Vendre ou ne pas vendre ?
Dans ces conditions, pourquoi serait-il intelligent de vendre ? La seule condition favorable serait d’avoir trouvé par ailleurs un placement vraiment formidable, dont vous pouvez être certain qu’il sera formidable un bon bout de temps…
En conclusion, pour les anciens souscripteurs, les baisses du prix des parts sont plutôt bon signe. Surtout ne pas quitter le navire ! Puisque l’on veut passer « du bruit et de la fureur » à celle de la raison, reconnaissons qu’il faut du courage. Aux gérants pour leurs annonces, aux détenteurs pour leur patience. À cette double condition, tout le monde gagnera en fin de compte par la logique du long terme.
Les nouveaux souscripteurs de SCPI doivent se préparer au long terme
La grande injustice de la jeunesse
Les nouvelles SCPI ont deux avantages.
Le premier, elles n’ont pas de « stock » d’immeubles subissant le cycle immobilier actuel. Pas de passif. Elles commencent leur histoire sur une page blanche.
Leur second avantage consiste à acheter au moment où les conditions du marché favorisent les acheteurs. Elles emmagasinent par conséquent des performances futures.
Comment ne pas être séduit par la beauté de la jeunesse ?
La nature du placement immobilier
Mais voilà ! Un jour les jeunes SCPI d’aujourd’hui auront constitué leurs portefeuille d’immeubles. Un jour il y aura un autre cycle immobilier ou une autre mutation des usages.
Les SCPI jouent le long terme, comme l’immobilier, comme d’ailleurs la Bourse. Et le long terme n’est pas un fleuve tranquille.

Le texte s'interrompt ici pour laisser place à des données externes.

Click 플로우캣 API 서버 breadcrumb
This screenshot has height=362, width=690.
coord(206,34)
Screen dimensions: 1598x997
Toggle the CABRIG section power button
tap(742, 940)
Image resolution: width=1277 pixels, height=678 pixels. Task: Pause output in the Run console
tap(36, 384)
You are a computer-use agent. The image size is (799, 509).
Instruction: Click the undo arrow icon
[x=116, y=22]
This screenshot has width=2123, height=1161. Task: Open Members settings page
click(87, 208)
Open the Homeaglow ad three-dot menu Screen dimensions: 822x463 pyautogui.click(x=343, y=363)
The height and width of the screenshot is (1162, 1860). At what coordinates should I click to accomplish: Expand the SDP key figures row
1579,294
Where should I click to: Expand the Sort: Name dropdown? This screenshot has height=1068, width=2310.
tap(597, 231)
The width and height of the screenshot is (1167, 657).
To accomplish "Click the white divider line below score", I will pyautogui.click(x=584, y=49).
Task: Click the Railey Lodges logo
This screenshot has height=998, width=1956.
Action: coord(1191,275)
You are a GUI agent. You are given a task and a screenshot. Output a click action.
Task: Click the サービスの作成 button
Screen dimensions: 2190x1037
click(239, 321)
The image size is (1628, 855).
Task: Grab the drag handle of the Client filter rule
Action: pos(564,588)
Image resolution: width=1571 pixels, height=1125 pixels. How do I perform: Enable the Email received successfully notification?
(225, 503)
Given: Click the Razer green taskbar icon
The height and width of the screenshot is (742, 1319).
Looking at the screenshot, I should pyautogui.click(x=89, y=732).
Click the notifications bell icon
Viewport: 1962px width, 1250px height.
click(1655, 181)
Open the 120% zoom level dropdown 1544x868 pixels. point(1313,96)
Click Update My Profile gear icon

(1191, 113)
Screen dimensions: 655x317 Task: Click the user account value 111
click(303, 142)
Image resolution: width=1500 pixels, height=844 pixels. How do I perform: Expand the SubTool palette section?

Tant mieux si vous entrez dans le monde des SCPI au meilleur moment. Tant mieux si vous le faîtes avec des véhicules tout neufs. Mais vous allez vivre longtemps, et vos SCPI aussi. Quand il y aura des nuages, surtout rappelez-vous que dans les placements, les vrais gagnants ont d’abord accepté les aventures du long terme.